The OJR’s definition:

Crowdsourcing, in journalism, is the use of a large group of readers to report a news story. It differs from traditional reporting in that the information collected is gathered not manually, by a reporter or team of reporters, but through some automated agent, such as a website.

One important issue is to recognise how crowdsourcing differs from citizen journalism. OJR calls it a “fork” in the citizen journalism movement:

Unlike more traditional notions of “citizen journalism,” crowdsourcing does not ask readers to become anything more than what they’ve always been: eyewitnesses to their daily lives. They need not learn advanced reporting skills, journalism ethics or how to be a better writer. It doesn’t ask readers to commit hours of their lives in work for a publisher with little or no financial compensation.

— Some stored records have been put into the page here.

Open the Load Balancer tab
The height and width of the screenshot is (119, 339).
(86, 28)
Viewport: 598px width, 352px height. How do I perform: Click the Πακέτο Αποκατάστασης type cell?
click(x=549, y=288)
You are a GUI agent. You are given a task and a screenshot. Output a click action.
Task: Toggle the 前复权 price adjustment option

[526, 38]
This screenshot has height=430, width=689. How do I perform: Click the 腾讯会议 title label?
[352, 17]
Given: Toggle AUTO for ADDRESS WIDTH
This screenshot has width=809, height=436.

Nor does it allow any one reader’s work to stand its own, without the context of many additional points of view.

This is a key point and it is a distinction that a site like NowPublic.com makes. Its founders don’t use the term citizen journalism, preferring instead to called the “crowd-powered news.”

Given the collapse of citizen journalism sites like Backfence.com, does crowdsourcing offer a better model for bringing in the public into journalism?